------ LESETEXT ------

Waffenschrank der Betriebsprüfer: Neue Schätzungsbefugnis verabschiedet
Der Bundestag hat dem Regierungsentwurf zum DAC 7-Umsetzungsgesetz zugestimmt. Der „Waffenschrank“ der Betriebsprüfer wurde damit aufgefüllt, denn die Schätzungsbefugnis ist nun gesetzlich verankert. Die neue Gesetzgebung hat weitreichende Auswirkungen auf mittelständische Unternehmer mit Niederlassungen im Ausland.
Unsere weltweite Lösung mit DATEV erfüllt auch diese neuen Anforderungen routinemäßig. Mehr lesen Sie dazu auch im DATEV magazin "Grenzen überwinden". Wir haben in unserer NEWS "Brisante Neuregelung geplant: Finanzamt darf schätzen, wenn Buchhaltung nicht digital eingereicht wurde" auf diese beachtenswerte und brisante Neuregelung hingewiesen.
Gestiegene Bedeutung der Exportoptionen aus allen steuerrelevanten Systemen
Die Neuregelung des § 158 Abs. 2 AO neu sieht vor, dass die Beweiskraft der Buchhaltung entfällt, falls die sachliche Richtigkeit im Einzelfall zu beanstanden ist oder Datensätze nicht nach den Vorgaben der einheitlichen digitalen Schnittstellen (z.B. § 147b AO neu) bereitgestellt werden können.
Dies gilt auch dann, wenn der Jahresabschluss des Steuerpflichtigen über ein uneingeschränktes Testat eines Wirtschaftsprüfers verfügt – obwohl heutige Abschlussprüfungen auch auf vergleichbare Systemzugriffe und -downloads zurückgreifen.
Wenn die Beweiskraft der Buchführung entfällt, zieht dies unmittelbar eine vollständige Schätzbefugnis des Betriebsprüfers nach sich. Somit sind Betriebsprüfer zukünftig gesetzlich legitimiert, die Buchhaltung in solchen Fällen für steuerliche Zwecke als nichtig zu betrachten. Dies unterstreicht die nunmehr nochmals gestiegene Bedeutung der Exportoptionen aus allen steuerrelevanten Systemen. Neben den neuen Regelungen zu den Datensätzen selbst erfahren auch die Konsequenzen bei der fehlenden Bereitstellung von ausreichenden Datensätzen für die digitale Betriebsprüfung eine deutliche Verschärfung.

------ VORLIEGENDE ANGABEN ------

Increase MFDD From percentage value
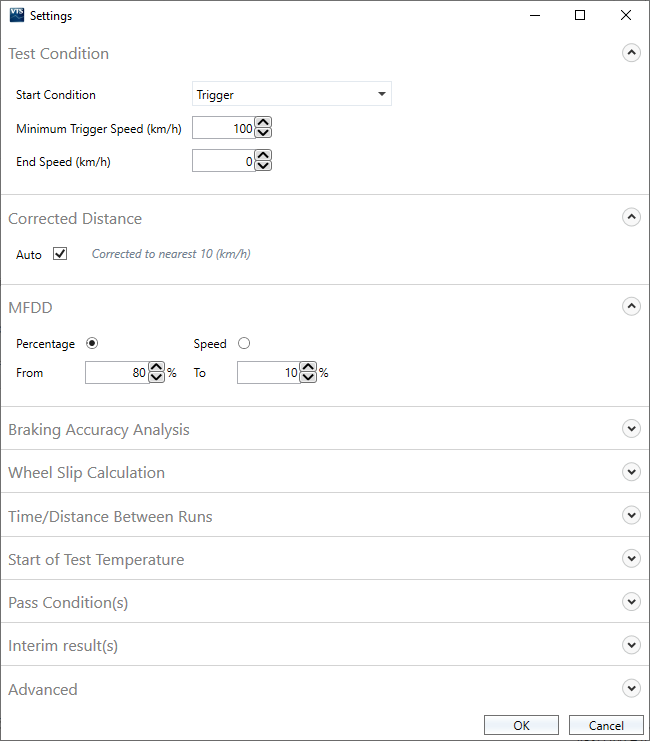The height and width of the screenshot is (741, 650). [x=157, y=368]
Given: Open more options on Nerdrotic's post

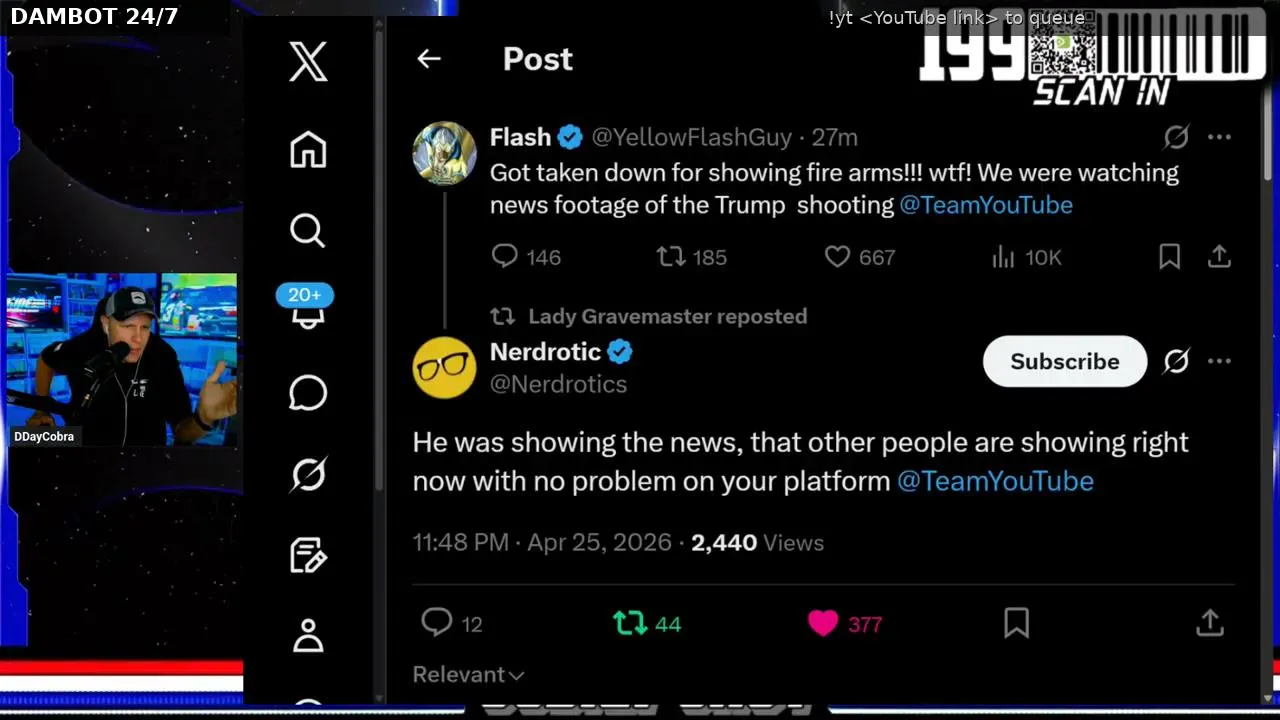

------

ARBEITSAUFTRÄGE:
**a)** Nenne alle Gesetze und Vorschriften, die im Lesetext mit Namen oder Paragrafennummer angeführt werden.
**b)** Was zieht der Wegfall der Beweiskraft der Buchführung laut Lesetext unmittelbar nach sich?
**c)** Entnimm dem Lesetext wörtlich die Stelle von „Wenn die Beweiskraft“ bis einschließlich „eine deutliche Verschärfung.“.

LÖSUNGEN:
**a)**
DAC 7-Umsetzungsgesetz
§ 158 Abs. 2 AO
§ 147b AO

**b)** Eine vollständige Schätzbefugnis des Betriebsprüfers.

**c)**
Wenn die Beweiskraft der Buchführung entfällt, zieht dies unmittelbar eine vollständige Schätzbefugnis des Betriebsprüfers nach sich. Somit sind Betriebsprüfer zukünftig gesetzlich legitimiert, die Buchhaltung in solchen Fällen für steuerliche Zwecke als nichtig zu betrachten. Dies unterstreicht die nunmehr nochmals gestiegene Bedeutung der Exportoptionen aus allen steuerrelevanten Systemen. Neben den neuen Regelungen zu den Datensätzen selbst erfahren auch die Konsequenzen bei der fehlenden Bereitstellung von ausreichenden Datensätzen für die digitale Betriebsprüfung eine deutliche Verschärfung.